Répondre à la question « comment pensent les juristes ? » est une façon de s'initier au droit et à la pratique juridique, c'est-à-dire à une technique particulière. Pour celles et ceux qui veulent devenir juriste cela correspond à une aspiration, celle de maîtriser un art (pour plaider, conseiller ou rédiger des actes juridiques). Plus largement, pour tous, répondre à cette question implique la découverte et l'acquisition d'un ensemble de connaissances élémentaires (une culture générale) dont la maîtrise présente plusieurs intérêts. Il s'agit d'abord de l'un des savoirs (avec d'autres, comme l'économie, la sociologie, la science politique, l'histoire, les humanités, etc) permettant de comprendre le monde contemporain – le comprendre « juridiquement ». Par ailleurs, politiquement, sa mise en pratique (son actualisation), est l'une des conditions d'existence de l'État de droit.

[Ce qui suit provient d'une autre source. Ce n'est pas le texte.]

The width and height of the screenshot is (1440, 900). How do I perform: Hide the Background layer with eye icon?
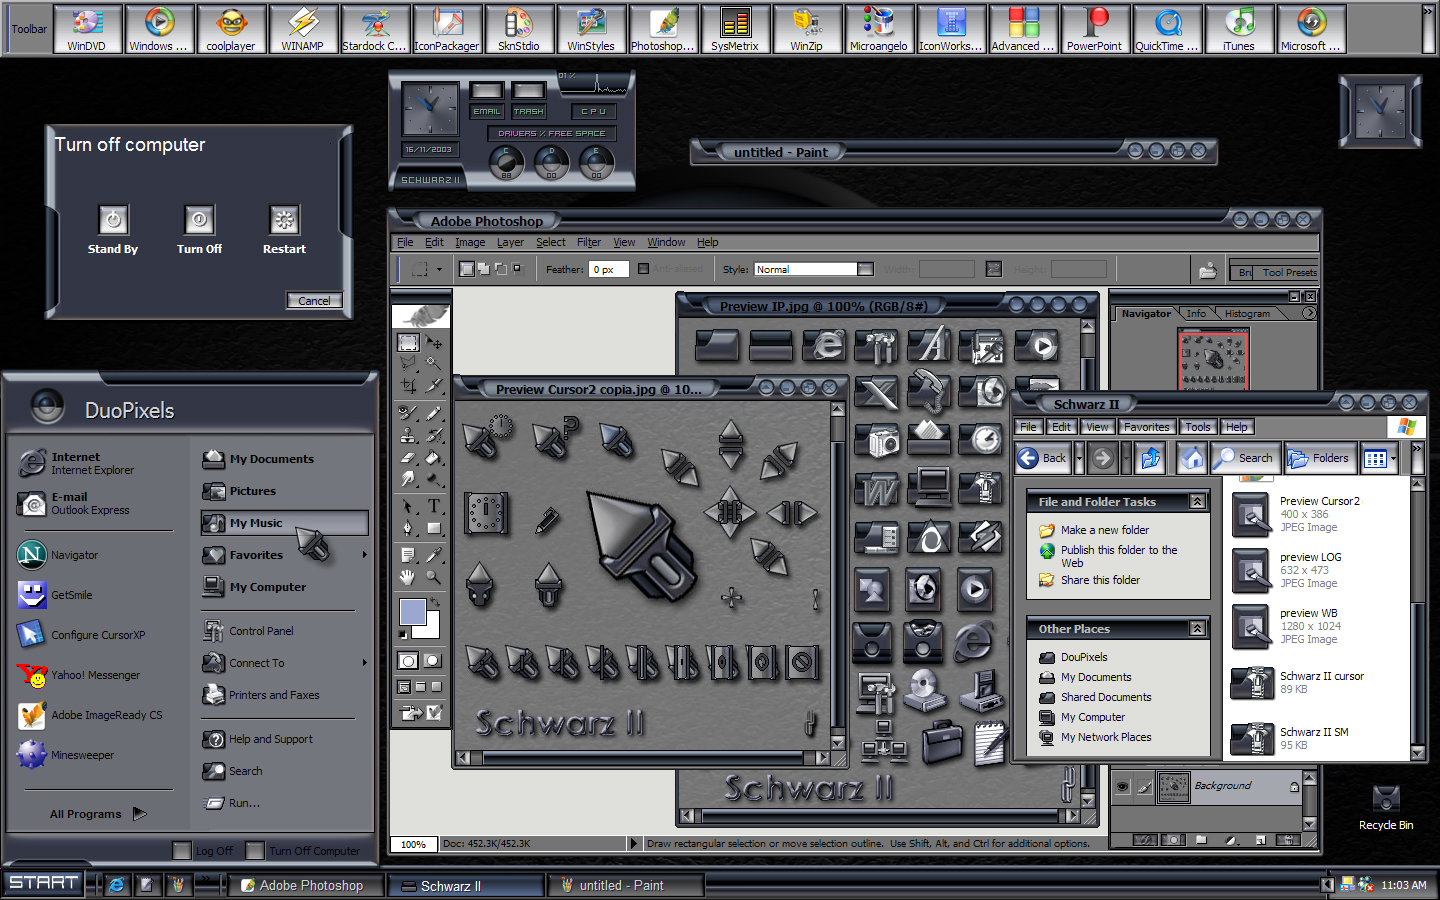click(x=1122, y=787)
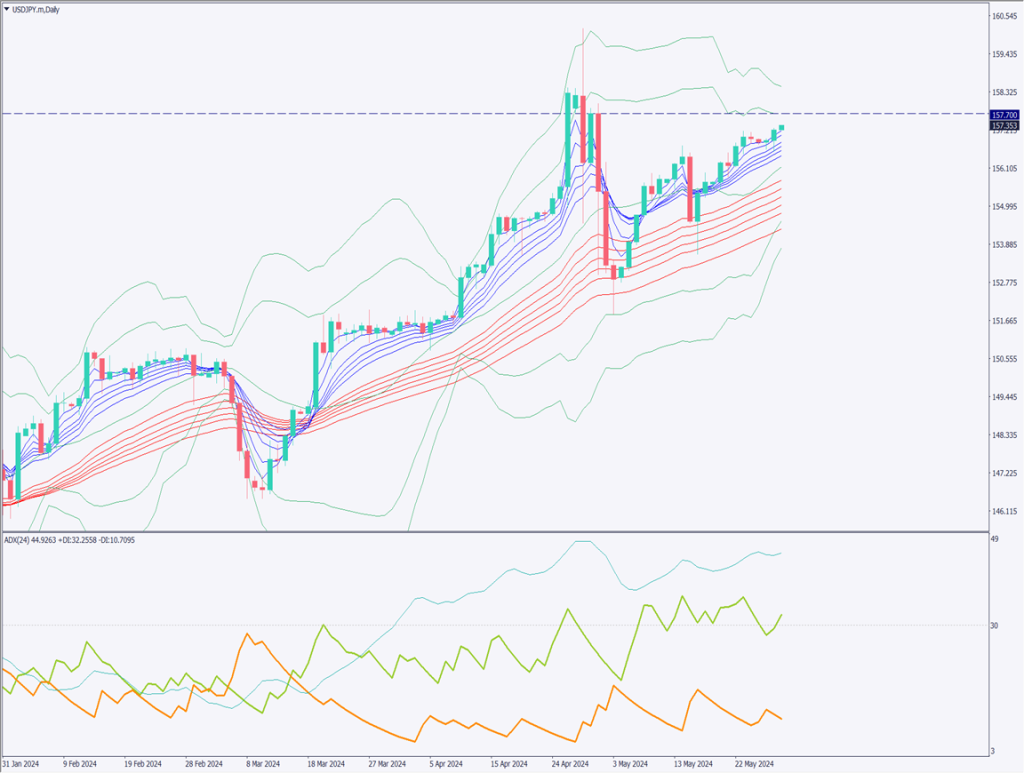
Task: Click the ADX level 3 scale label
Action: (993, 750)
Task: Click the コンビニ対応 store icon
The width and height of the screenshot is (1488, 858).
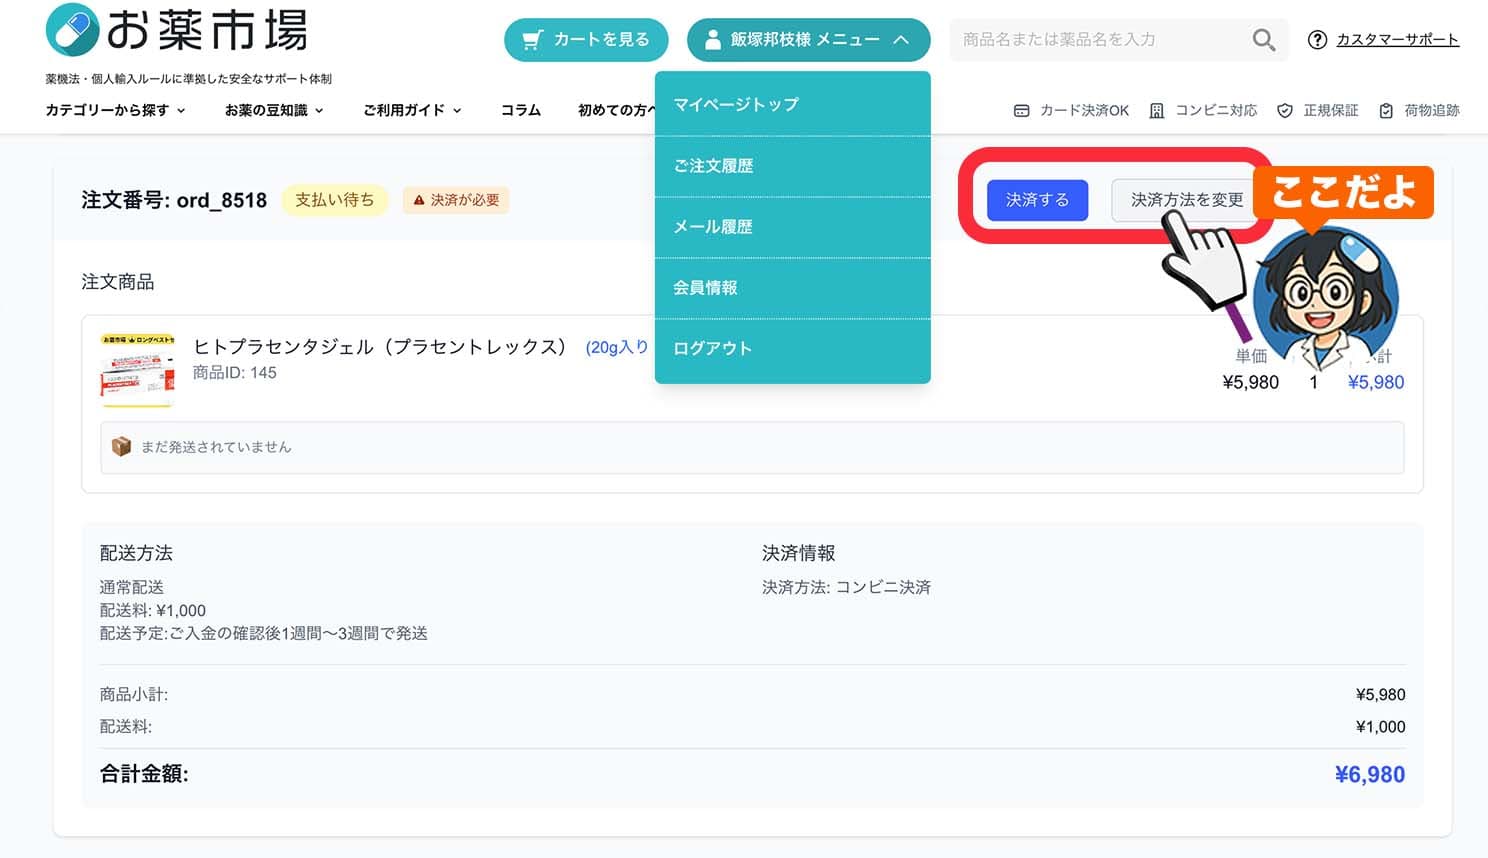Action: click(x=1157, y=110)
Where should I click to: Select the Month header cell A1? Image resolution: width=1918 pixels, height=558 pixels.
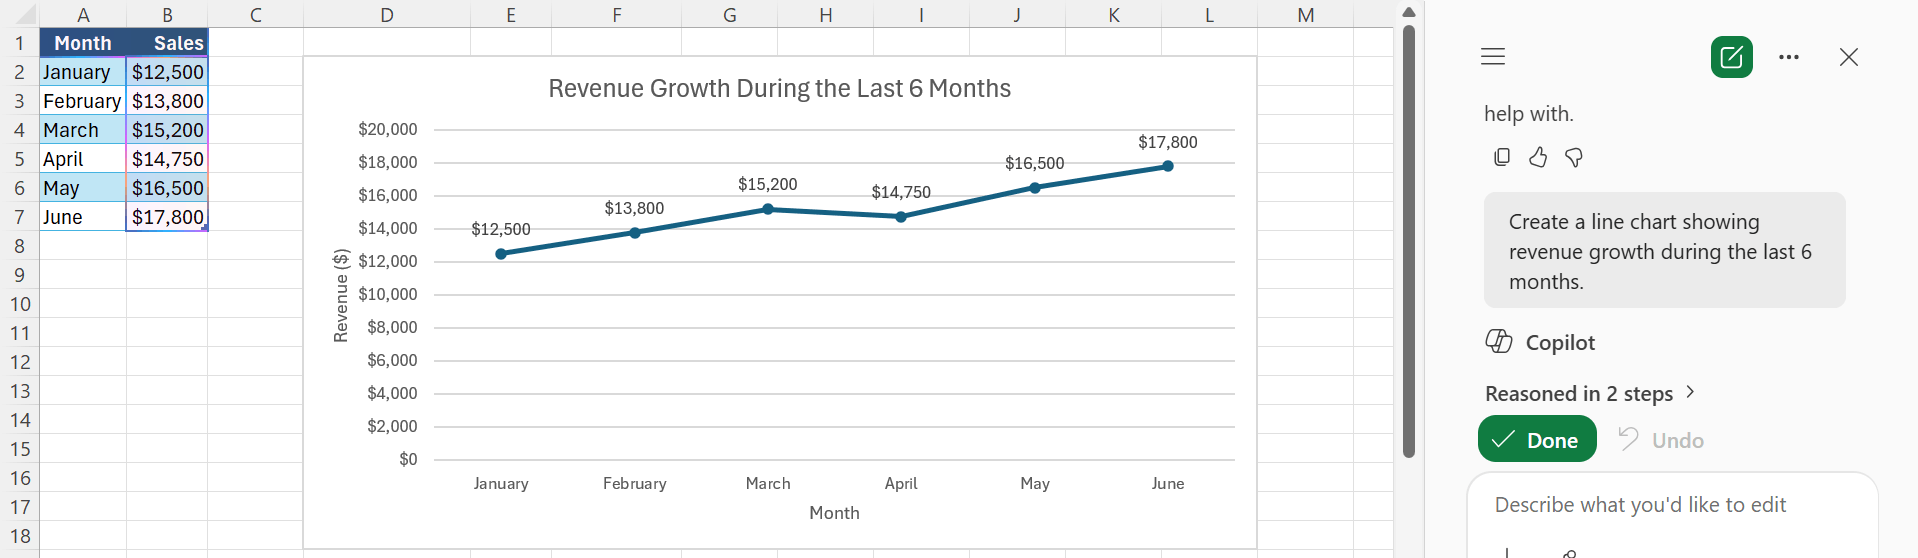(x=83, y=43)
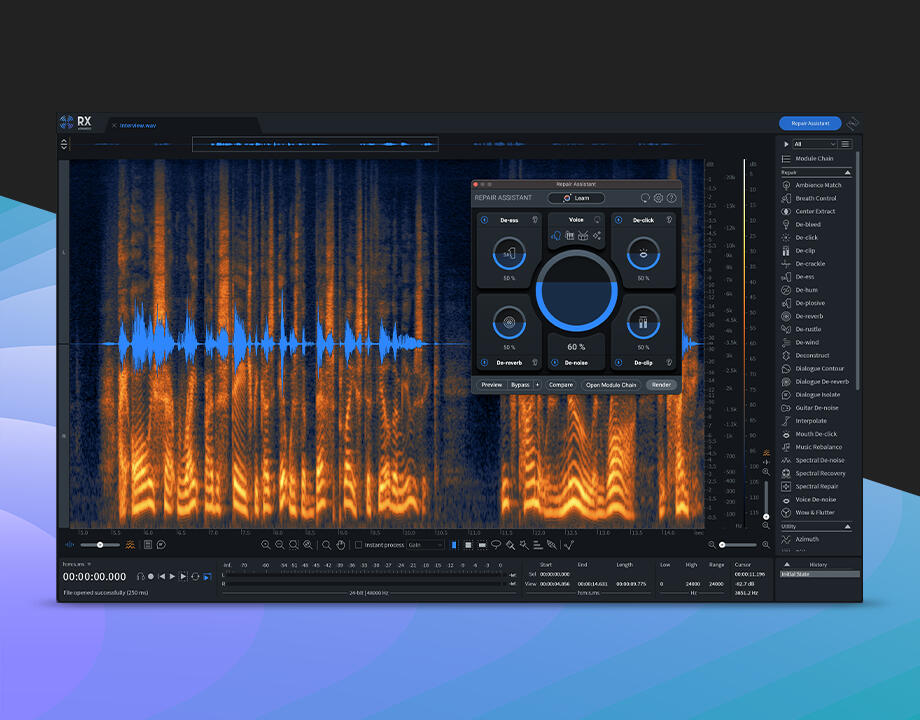The image size is (920, 720).
Task: Toggle the De-click module power button
Action: [x=618, y=220]
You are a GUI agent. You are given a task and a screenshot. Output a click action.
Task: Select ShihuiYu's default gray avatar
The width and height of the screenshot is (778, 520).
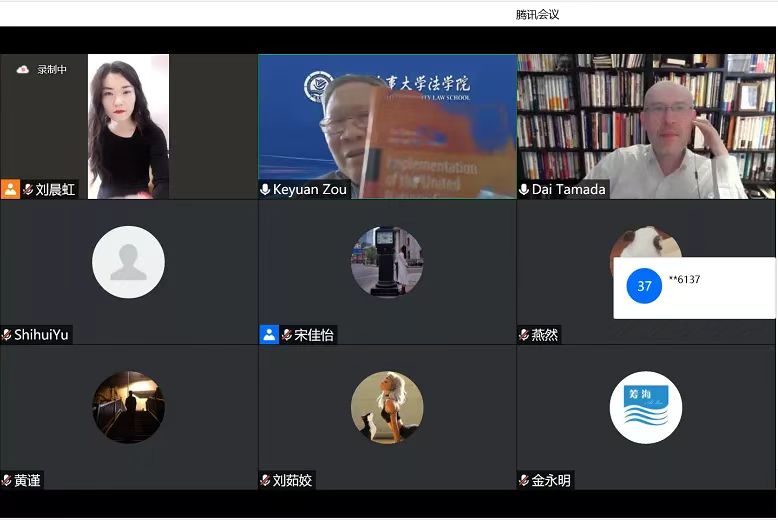click(128, 262)
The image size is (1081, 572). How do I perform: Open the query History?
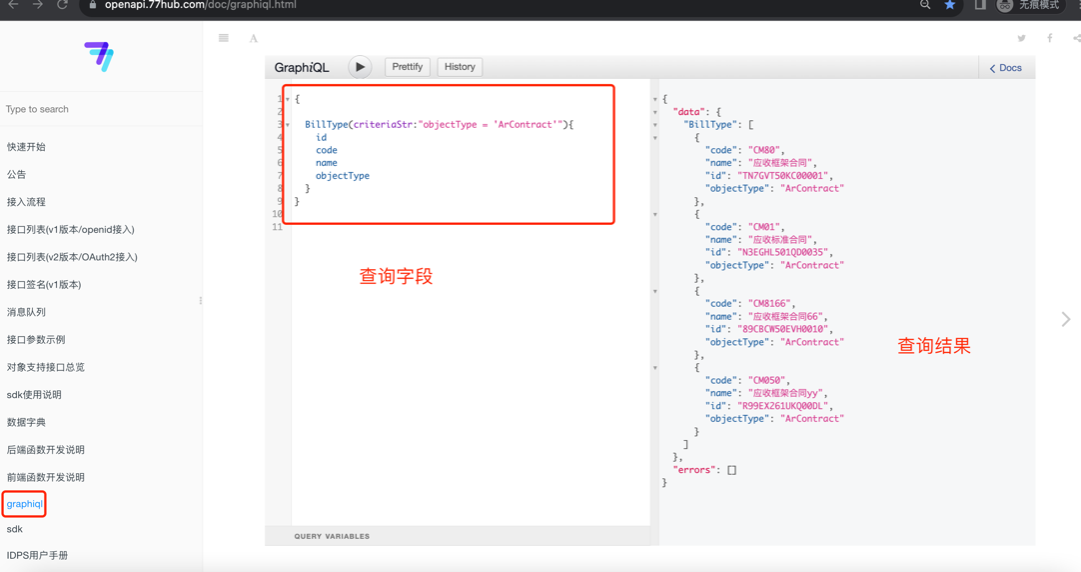[460, 67]
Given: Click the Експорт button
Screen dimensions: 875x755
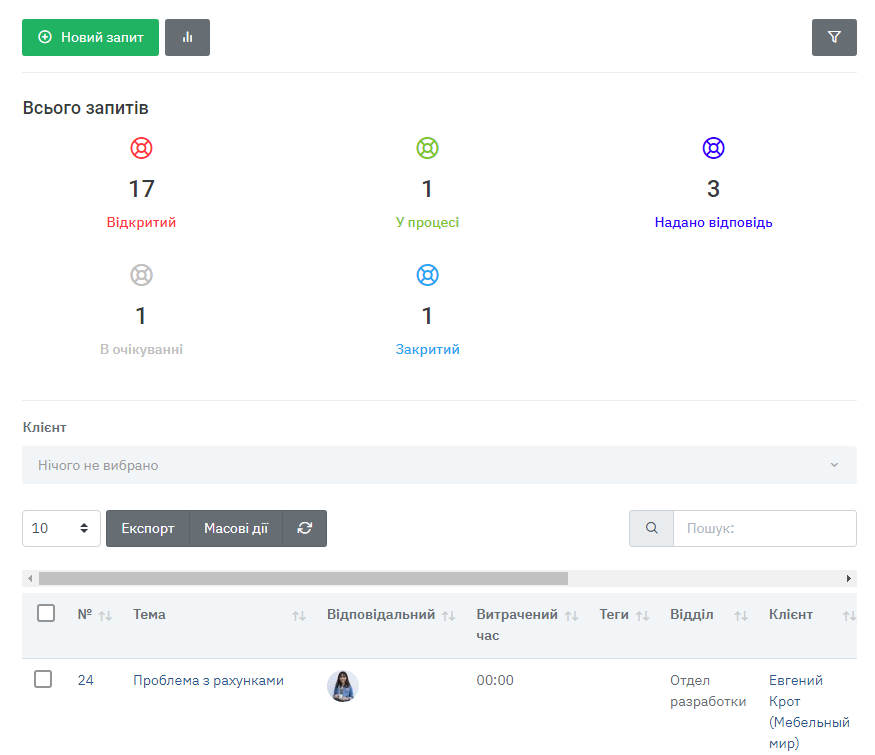Looking at the screenshot, I should pos(147,529).
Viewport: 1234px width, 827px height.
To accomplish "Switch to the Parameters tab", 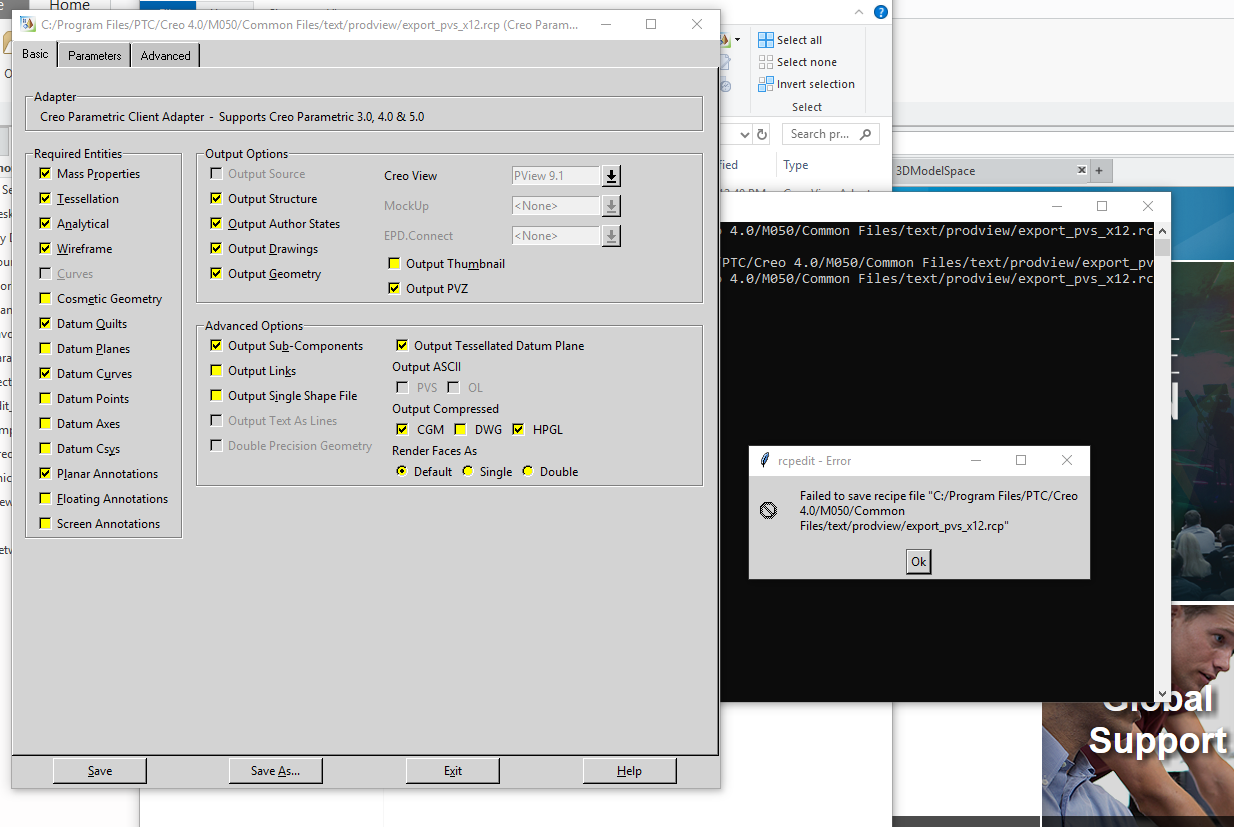I will point(93,55).
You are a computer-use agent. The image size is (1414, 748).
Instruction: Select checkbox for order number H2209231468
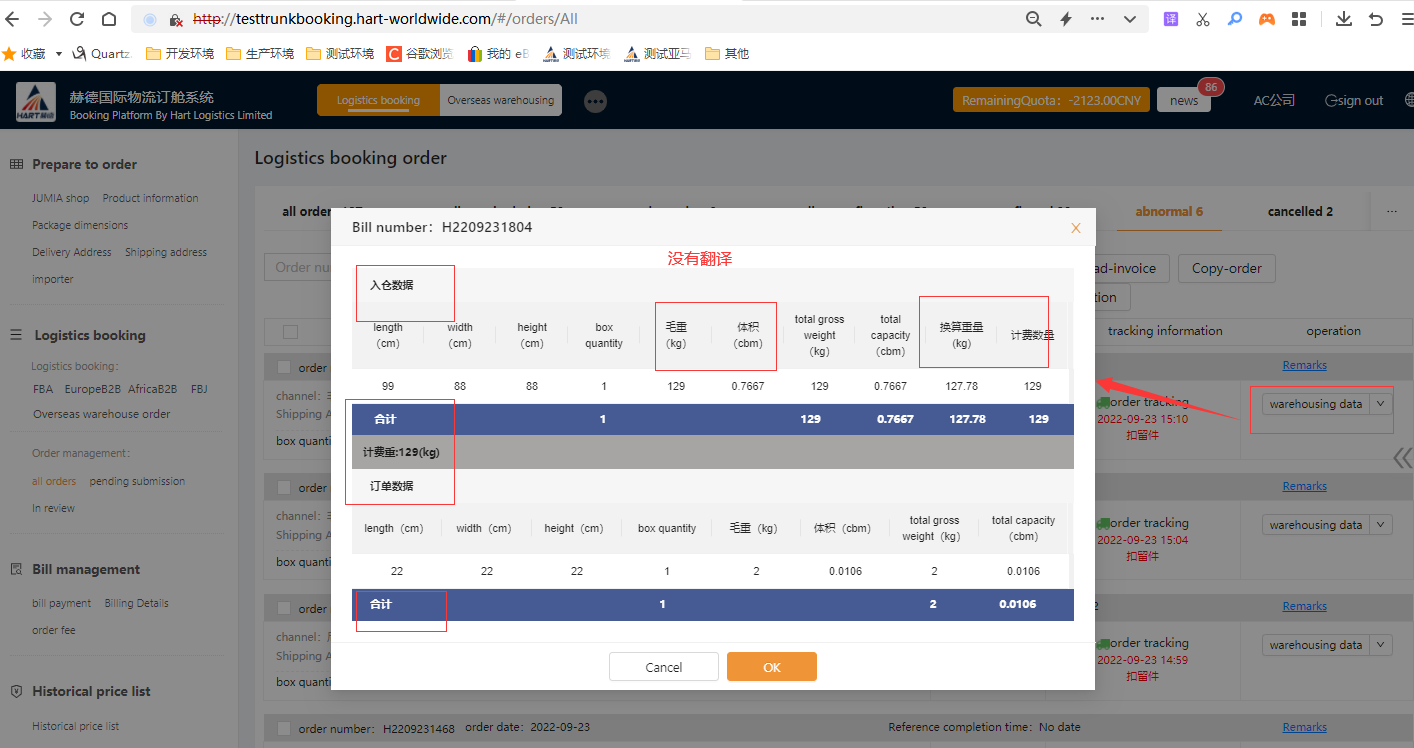coord(284,728)
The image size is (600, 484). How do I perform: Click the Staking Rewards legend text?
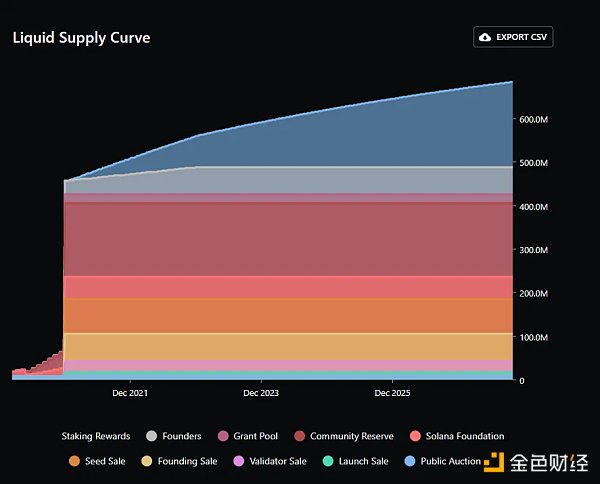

Cette dernière affirmation conduit à interroger l'actualité. Une ambiance anti-juridique forme en effet la toile de fond de cet enseignement. Connaître la culture juridique devient utile lorsqu'on prend conscience de la faiblesse politique du droit. « Vous avez juridiquement tort, parce que vous êtes politiquement minoritaire ! » Telle était la déclaration, fameuse, prononcée à l'assemblée nationale, à l'aube d'un double septennat aujourd'hui lointain, qui promettait de « changer la vie ». Excessive, insignifiante donc, une telle phrase faisait alors sourire les amphithéâtres. Aujourd'hui, ce n'est plus le cas. Au contraire. L'émergence des démocraties « illibérales » témoigne en Europe d'une crise de l'État de droit, d'une crise politique du droit. Une crise qu'irrigue encore par mille et un canaux un flot de peurs : la guerre, le terrorisme, les pandémies, les migrations, le changement climatique, la faim, l'injustice sociale. Sur quoi, une nouvelle démagogie prospère, puissante. Le temps où, grisés de libertés, on célébrait, la même année, le bicentenaire de la déclaration des droits de l'homme et du citoyen et la chute du mur de Berlin, a passé. 1989 s'éloigne. C'est ainsi. Une parenthèse se referme peut-être.
Selon de nombreux commentateurs, l'État de droit semble encore affaibli lorsque de l'autre côté de l'Atlantique des juges politisent leur décision, modifiant leur jurisprudence et redéfinissant les droits constitutionnels. Ils confirment ainsi l'existence de leur gouvernement (le fameux « gouvernement des juges ») ou au moins celle de leur pouvoir. Ce qui fait douter de la légitimité de leur office. Et conduit à poser de nouveau des questions complexes et redoutables : qu'est-ce qu'une décision juridique ? Une décision de justice est-elle une décision politique ?
Et la culture juridique ? Dans un tel contexte, pour certains, elle sera espoir - certains penseront chimère - ; pour d'autres, un ensemble de connaissances et de principes superflus, inutiles ou, au mieux, un ensemble d'obstacles et de frein à l'action voulue par une majorité ou commandée par la raison ou la nécessité.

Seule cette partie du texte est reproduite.